Alla fine resterà solo Margerita Buy , e i conti del trattore (a spese della collettività ovviamente )

Viva l’Itlaia viva il cinema italiano. Viva il nuovo che avanza (ma nun ve preoccupate che co quelle ganasse nun avanza gnente!).

Ascirivicerci, alla prossima!

A PROPOSITO DI CINEMA INDIPENDENTE

Giugno 11, 2008

Costi zero o quasi zero, montaggi digitali, telecamere ad alta definizione a prezzi ridicoli, cellulari in grado di girare un film, insomma il sogno lumieristico del cinema oramai è alla portata di tutti, anzi così come ognuno può, e forse deve, farsi il suo blog, ora ognuno potrà girarsi un film. Si avvera nel cinema quella democrazia dell’espressione artistica che l’impalcatura tecnicistica del mezzo solo fino a pochi anni fa proibiva alla massa permettendo solo a pochi eletti il raggiungimento del mitico Eldorado: l’altra parte dello schermo.

Qui, nell’italico stivale, tutto ciò che viene filmato in digitale è chiamato cinema indipendente. Indipendente vorrebbe dire che non è agganciato al circuito produttivo distributivo televisivo che regola il “grande” mercato. Autoproduzioni, sottoscrizioni, partecipazione attiva del pubblico a progetti che verranno, novità anche nel concetto di consumo dell’oggetto film. Un panorama vivo con tanti concorsi, workshop, seminari, associazioni, insomma si direbbe che tutto vada per il meglio…

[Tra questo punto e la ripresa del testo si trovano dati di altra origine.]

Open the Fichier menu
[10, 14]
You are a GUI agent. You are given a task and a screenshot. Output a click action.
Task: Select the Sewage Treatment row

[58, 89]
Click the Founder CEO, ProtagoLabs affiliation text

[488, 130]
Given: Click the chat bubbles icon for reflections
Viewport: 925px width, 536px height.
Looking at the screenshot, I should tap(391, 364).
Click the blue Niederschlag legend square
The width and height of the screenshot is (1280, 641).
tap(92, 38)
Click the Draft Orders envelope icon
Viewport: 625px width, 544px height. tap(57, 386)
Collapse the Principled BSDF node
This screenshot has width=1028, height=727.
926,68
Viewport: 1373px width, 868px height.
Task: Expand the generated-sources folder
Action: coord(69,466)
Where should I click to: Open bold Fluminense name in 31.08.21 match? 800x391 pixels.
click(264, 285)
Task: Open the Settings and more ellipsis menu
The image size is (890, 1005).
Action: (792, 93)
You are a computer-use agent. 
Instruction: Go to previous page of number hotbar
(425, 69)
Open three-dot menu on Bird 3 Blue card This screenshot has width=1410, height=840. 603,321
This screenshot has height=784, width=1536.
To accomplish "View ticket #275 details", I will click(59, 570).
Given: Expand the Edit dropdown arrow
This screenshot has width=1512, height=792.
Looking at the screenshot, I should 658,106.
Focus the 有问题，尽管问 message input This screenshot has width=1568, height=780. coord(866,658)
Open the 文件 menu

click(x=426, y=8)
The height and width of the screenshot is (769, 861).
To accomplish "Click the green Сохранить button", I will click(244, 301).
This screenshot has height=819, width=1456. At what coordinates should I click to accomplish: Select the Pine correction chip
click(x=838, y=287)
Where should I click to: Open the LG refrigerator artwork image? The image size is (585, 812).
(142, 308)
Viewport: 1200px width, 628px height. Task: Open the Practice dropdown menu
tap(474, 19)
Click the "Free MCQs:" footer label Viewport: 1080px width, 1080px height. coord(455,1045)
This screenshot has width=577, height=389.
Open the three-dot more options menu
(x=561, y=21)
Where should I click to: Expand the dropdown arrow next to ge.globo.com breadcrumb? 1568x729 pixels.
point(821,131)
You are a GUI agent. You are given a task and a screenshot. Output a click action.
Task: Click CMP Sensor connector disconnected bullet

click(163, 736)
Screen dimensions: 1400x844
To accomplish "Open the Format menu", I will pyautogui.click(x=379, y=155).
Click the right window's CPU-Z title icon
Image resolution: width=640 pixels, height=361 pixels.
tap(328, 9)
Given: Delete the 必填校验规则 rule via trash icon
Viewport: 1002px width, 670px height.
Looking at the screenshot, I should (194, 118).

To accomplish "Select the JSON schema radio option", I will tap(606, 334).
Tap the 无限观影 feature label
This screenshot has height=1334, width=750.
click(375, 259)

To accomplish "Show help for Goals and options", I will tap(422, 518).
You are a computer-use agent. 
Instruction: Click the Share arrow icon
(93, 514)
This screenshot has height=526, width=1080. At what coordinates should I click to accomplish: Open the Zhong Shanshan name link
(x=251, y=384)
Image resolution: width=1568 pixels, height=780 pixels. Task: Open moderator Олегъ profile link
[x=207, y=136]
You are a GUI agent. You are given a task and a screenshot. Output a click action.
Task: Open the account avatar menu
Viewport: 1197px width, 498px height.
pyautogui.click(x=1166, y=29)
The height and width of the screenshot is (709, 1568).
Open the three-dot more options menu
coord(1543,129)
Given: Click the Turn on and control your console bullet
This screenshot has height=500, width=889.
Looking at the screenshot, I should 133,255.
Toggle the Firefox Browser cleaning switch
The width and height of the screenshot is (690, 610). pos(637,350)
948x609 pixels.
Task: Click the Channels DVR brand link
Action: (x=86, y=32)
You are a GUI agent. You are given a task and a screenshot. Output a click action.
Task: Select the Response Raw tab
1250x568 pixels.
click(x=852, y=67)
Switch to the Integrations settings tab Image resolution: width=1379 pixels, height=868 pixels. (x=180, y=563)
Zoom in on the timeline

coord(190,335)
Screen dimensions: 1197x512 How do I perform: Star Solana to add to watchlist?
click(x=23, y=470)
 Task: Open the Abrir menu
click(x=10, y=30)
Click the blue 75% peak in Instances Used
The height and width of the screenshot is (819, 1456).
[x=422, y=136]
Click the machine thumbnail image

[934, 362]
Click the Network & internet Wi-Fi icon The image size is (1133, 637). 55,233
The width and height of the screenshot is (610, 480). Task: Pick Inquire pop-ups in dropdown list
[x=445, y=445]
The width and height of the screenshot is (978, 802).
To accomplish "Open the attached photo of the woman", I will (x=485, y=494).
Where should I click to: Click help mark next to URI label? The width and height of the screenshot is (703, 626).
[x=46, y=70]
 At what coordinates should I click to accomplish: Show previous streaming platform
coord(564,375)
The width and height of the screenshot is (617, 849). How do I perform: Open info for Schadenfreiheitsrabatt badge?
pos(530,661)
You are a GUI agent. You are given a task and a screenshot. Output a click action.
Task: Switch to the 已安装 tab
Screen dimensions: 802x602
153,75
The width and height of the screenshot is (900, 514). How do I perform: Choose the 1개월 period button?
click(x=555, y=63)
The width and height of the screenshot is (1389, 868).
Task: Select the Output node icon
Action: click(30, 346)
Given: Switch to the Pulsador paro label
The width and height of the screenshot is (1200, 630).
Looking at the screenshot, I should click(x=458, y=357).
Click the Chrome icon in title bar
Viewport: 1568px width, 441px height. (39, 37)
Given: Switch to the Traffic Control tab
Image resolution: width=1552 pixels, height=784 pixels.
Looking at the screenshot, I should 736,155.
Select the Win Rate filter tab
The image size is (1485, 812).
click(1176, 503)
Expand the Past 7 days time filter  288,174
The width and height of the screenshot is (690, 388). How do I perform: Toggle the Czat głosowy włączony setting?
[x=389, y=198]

A noi di KS (cioè sarebbimo Arnaldo, il benzinaro sotto al condomigno mio, io , mia madre, casalinga settantenne con la quinta elementare che mi costrinse a maratone di cinema ungherese nella mia primissima adolescenza e che tutt’ora prima del primo mi interroga riguardo ai formalisti russi o alla struttura del montaggio in Griffith, sennò nun magno. Ma questa è un other storia…) però tutto ciò che sembra filare liscio ci lascia perplessi. Questo profluvio di capolavoristi in gemmazione e questo melenso saluto di ave che si sente da pulpiti variegati ci insospettisce e allora ce lo siamo un po’ andati a spulciare questo cinindipentitaliano.

I titoli che arrivano alla risonanza di grandi testate giornalistiche sono ormai molti. Ultimo questo CORAZON DE MUJERES di due giovani registi presentato in festival importanti con riscuotimenti di abbondanti consensi (storia di una verginità da restaurare, di un viaggio, di mondi a confronto) film questo di cui si è parlato anche in TG nazionali di prima serata. C’è sempre una spennellata al miele d’acacia di indulgenza e di bonarietà verso queste opere, in genere di ventenni o aspiranti tali o ex tali, che ritrovano, o perdono, anche loro una improvvisa verginità. Vogliamo dire insomma che il panorama è a dir poco frastagliato e va sempre più assomigliando sinistramente a quell’orribile moda, che va perdendosi appunto perchè sostitita da questa del cin ind, del cortometraggio. Anche Arnaldo, il mio benzinaio, ha realizzato un corto alcuni anni fa arrivando terzo in uno dei circa ottomila premi e festival dedicato a questo subsettore negli anni scorsi. Credo fosse il Festival di Guastaccavalla o Guastacaccavalla, insomma una cosa del genere e il tema era appunto la cacca di cavallo e i suoi differenti angoli prospettici in relazione alla neodialettica pro o no global.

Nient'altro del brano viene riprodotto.